— WHAT TO DO —
All pictures are to be dropped, and everything else in the data duplicated exactly.

— EXCERPTED DATA —

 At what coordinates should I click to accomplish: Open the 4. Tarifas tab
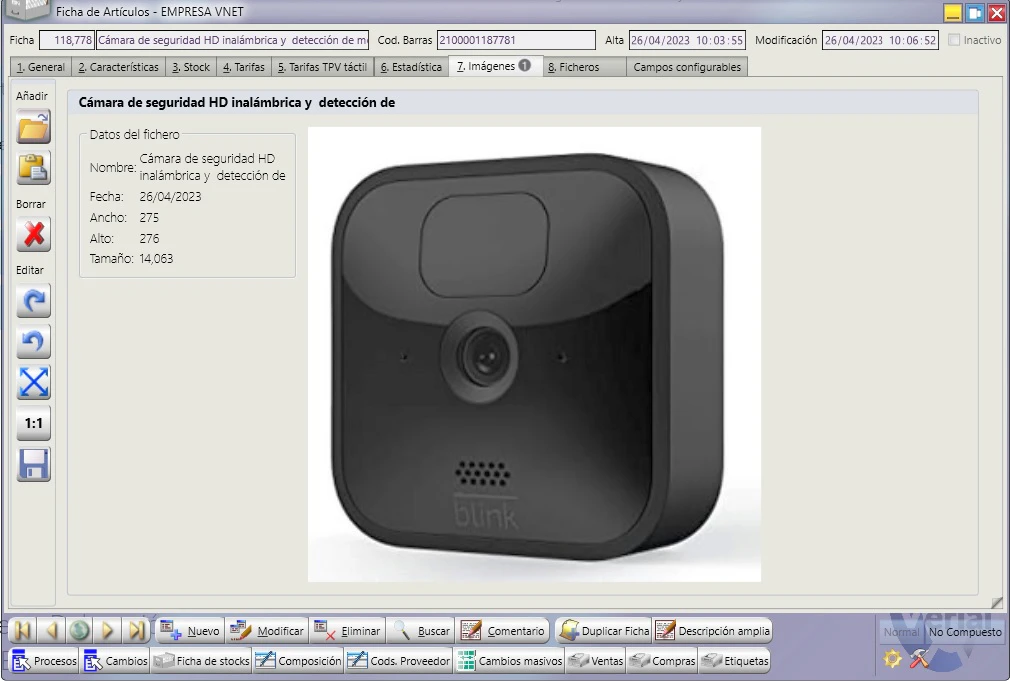point(243,67)
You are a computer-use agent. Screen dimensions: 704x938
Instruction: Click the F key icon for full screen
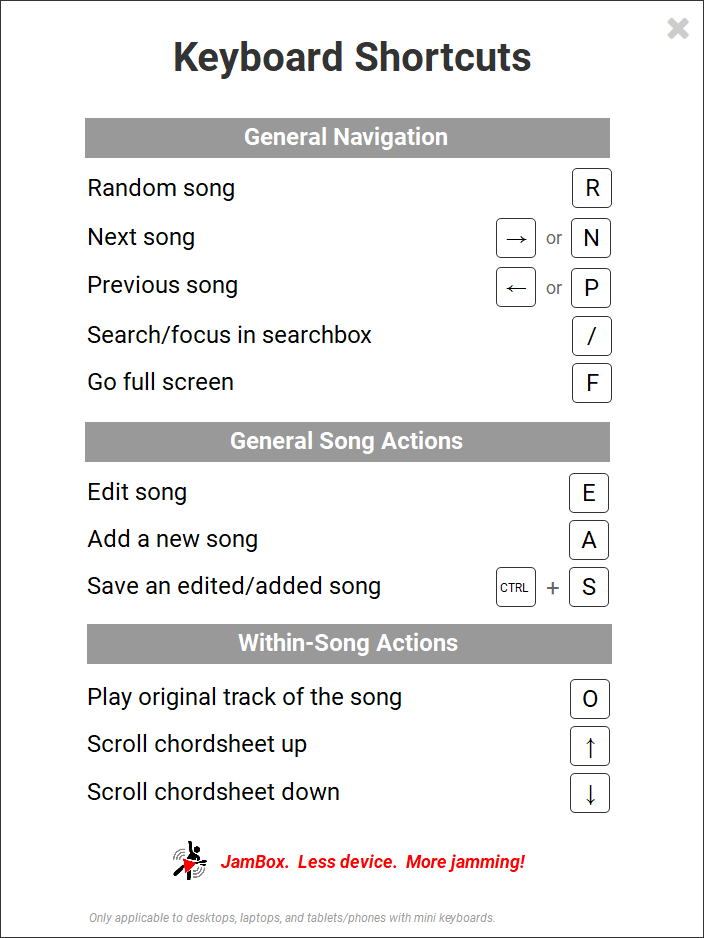[x=592, y=383]

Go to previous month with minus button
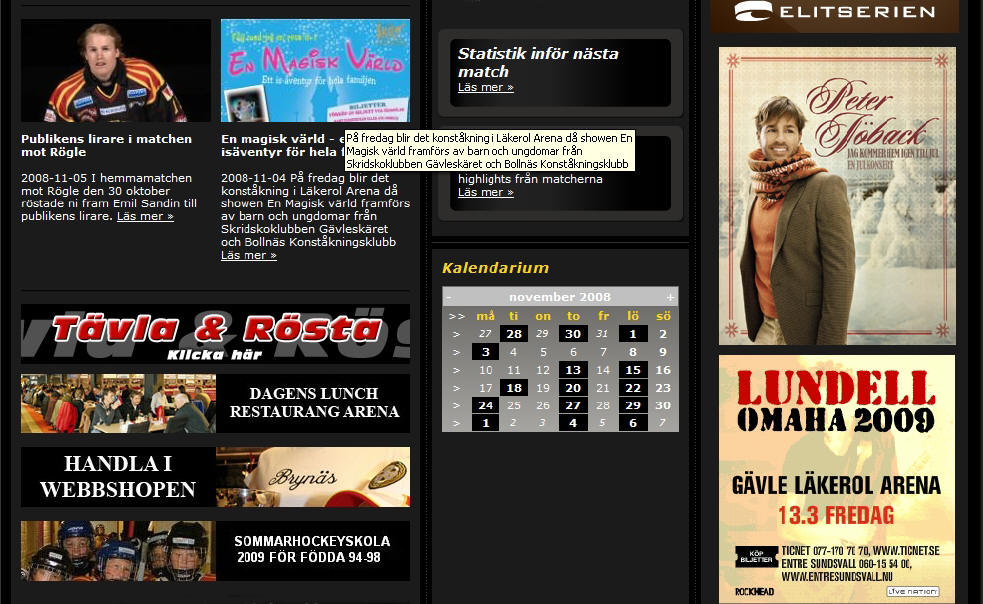pyautogui.click(x=449, y=297)
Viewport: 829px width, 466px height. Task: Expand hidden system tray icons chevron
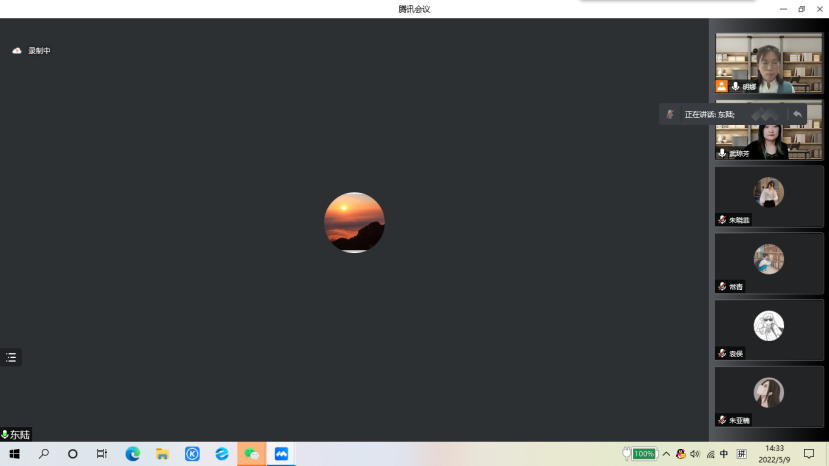pyautogui.click(x=666, y=454)
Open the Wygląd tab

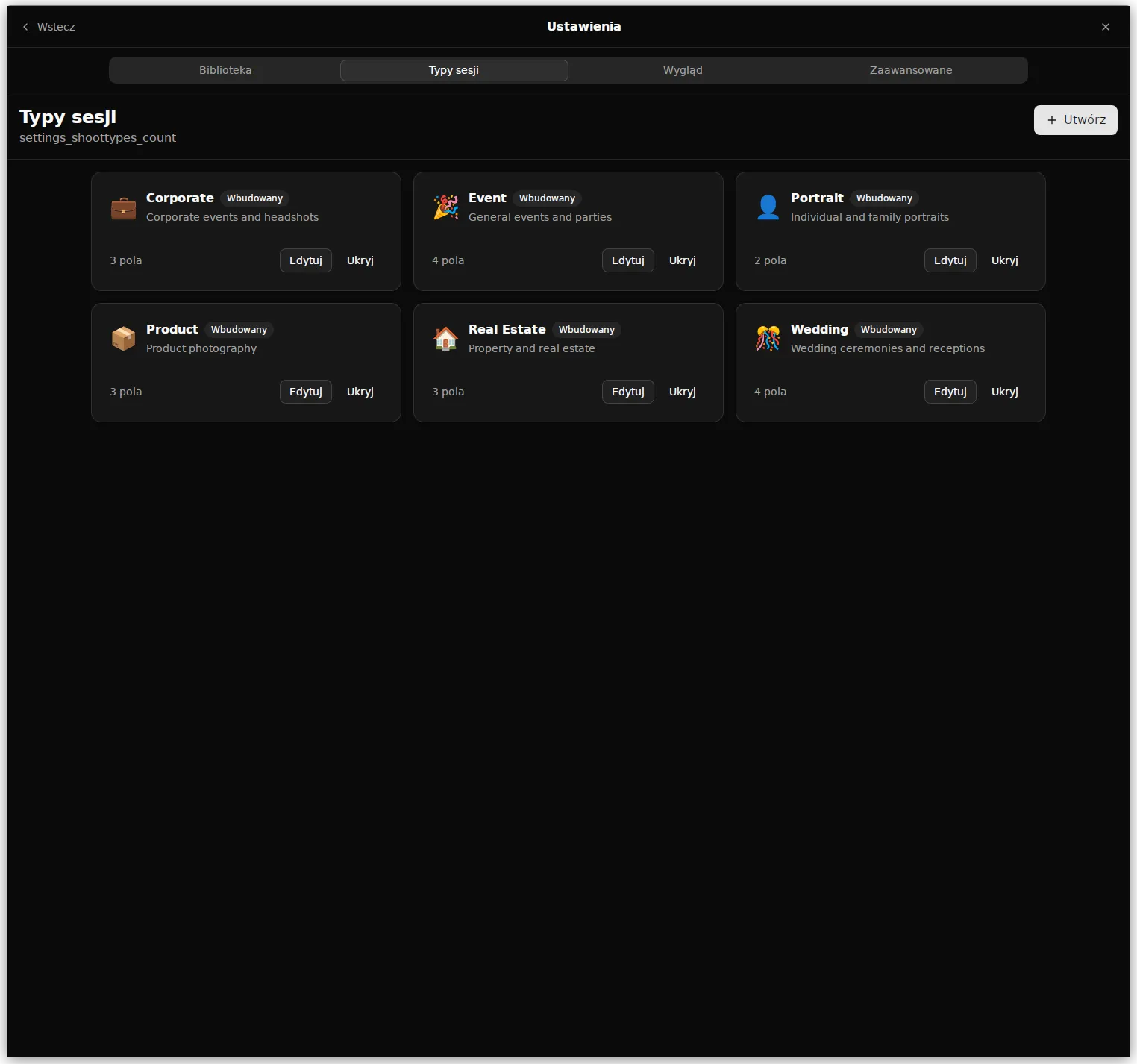[x=683, y=70]
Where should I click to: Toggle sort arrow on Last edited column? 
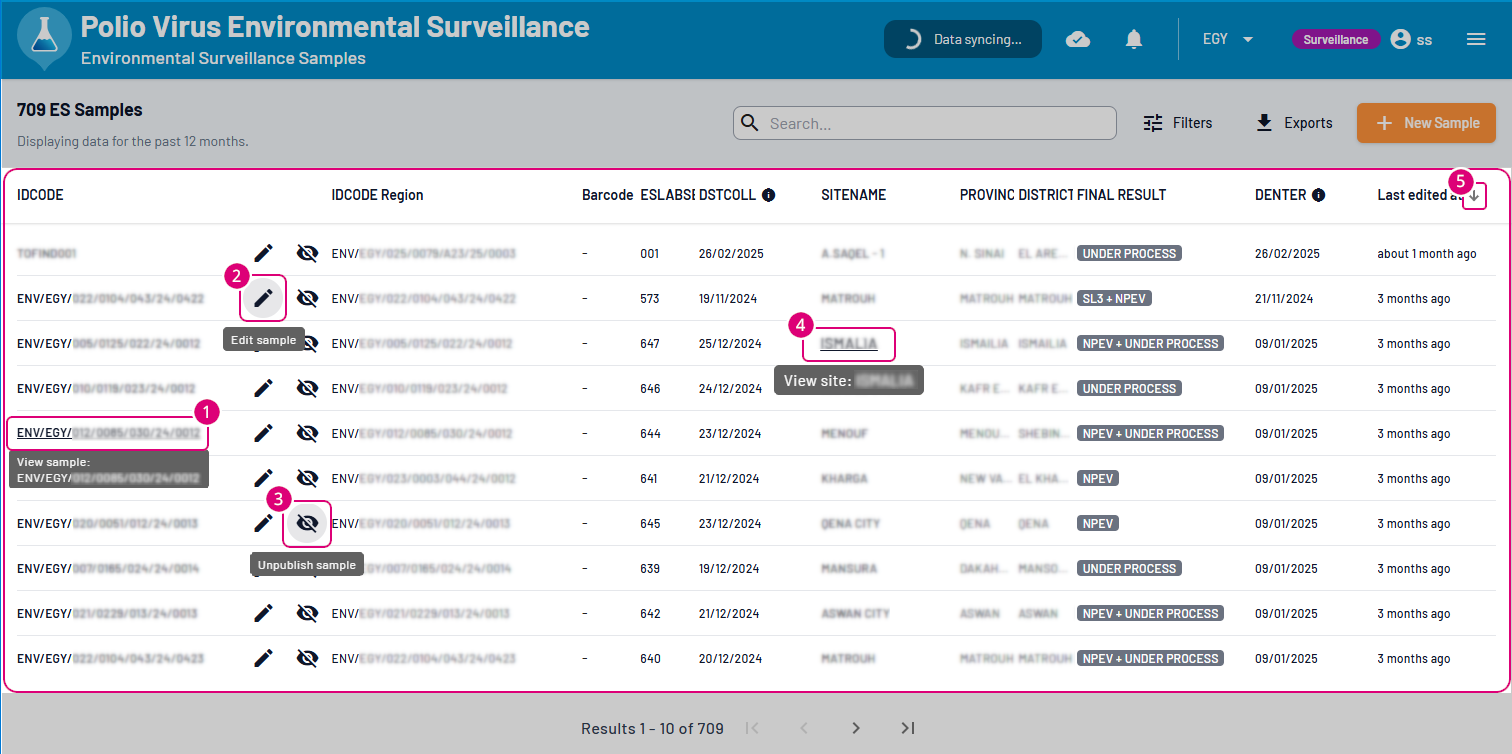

— SOLUTION TO THE EXERCISE —
 At what coordinates should I click to accomplish: Open the 4. Tarifas tab
point(243,67)
You are a computer-use agent. Screen dimensions: 704x938
Instruction: Click the F key icon for full screen
[x=592, y=383]

Go to previous month with minus button
pyautogui.click(x=449, y=297)
Viewport: 829px width, 466px height. Task: Expand hidden system tray icons chevron
pyautogui.click(x=666, y=454)
Open the Wygląd tab

[x=683, y=70]
Where should I click to: Toggle sort arrow on Last edited column? 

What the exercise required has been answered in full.